Auch auf sozialer Ebene gibt es Hilfestellungen. Da ältere Menschen häufig motorisch eingeschränkt sind, verlassen sie nicht mehr so oft die Wohnung. „Deshalb kooperieren wir mit Wohlfahrtsverbänden und Pflegediensten, die die Bewohner auf Wunsch versorgen“, erklärt Jana Kaminski. Außerdem werden zunehmend Gemeinschaftsräume in den Wohnhäusern etabliert, um eine soziale Einbindung zu ermöglichen.
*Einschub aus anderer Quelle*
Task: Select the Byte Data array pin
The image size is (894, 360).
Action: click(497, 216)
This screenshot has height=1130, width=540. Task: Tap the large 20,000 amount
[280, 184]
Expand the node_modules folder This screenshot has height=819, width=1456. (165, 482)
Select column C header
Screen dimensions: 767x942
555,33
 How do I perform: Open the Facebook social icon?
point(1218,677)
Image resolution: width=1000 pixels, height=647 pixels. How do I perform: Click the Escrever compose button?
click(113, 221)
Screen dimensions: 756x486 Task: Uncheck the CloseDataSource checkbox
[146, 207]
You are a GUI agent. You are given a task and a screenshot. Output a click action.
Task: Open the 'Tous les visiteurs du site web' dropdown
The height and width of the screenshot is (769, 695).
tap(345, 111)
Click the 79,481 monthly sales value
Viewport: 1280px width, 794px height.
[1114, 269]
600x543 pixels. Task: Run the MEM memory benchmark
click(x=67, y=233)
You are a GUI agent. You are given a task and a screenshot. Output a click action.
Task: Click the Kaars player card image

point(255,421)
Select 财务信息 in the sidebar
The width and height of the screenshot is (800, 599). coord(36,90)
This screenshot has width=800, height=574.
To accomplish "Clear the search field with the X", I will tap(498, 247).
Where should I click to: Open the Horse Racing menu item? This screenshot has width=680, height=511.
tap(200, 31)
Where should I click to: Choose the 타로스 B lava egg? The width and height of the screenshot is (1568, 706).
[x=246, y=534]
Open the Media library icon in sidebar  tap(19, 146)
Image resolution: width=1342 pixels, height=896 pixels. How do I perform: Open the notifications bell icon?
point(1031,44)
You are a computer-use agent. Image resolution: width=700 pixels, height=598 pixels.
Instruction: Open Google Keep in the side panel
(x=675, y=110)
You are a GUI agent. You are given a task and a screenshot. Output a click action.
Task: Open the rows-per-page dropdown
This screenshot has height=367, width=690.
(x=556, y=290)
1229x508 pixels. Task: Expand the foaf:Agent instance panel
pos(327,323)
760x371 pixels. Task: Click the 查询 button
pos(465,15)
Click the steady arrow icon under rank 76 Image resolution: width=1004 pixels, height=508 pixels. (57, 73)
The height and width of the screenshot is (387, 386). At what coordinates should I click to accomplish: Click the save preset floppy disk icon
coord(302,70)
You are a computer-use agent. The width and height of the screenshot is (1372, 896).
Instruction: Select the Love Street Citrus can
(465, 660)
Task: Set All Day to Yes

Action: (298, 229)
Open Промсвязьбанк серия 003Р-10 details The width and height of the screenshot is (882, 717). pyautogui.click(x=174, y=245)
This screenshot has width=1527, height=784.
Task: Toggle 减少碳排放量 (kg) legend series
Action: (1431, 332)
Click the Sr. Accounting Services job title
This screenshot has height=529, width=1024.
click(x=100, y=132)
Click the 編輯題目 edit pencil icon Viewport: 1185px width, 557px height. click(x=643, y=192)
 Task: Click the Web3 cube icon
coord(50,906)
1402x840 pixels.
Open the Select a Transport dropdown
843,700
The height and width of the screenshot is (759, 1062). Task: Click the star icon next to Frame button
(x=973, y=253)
Neben den genannten Maßnahmen verfolgt Vonovia aktuell zwei Pilotprojekte: zum einen den Einsatz eines mobilen Hausnotrufs, der wie eine Uhr getragen wird und im Ernstfall einen Notruf absendet; zum anderen die Integration von Assistenzsystemen gemäß „Ambient Assisted Living“-Konzept, die beispielsweise den Herd automatisch ausschalten oder Licht- und Temperatursteuerung übernehmen. „Ältere Menschen stehen vor vielen Herausforderungen, bei deren Bewältigung sie bestmöglich unterstützt werden sollten“, fasst Jana Kaminski zusammen.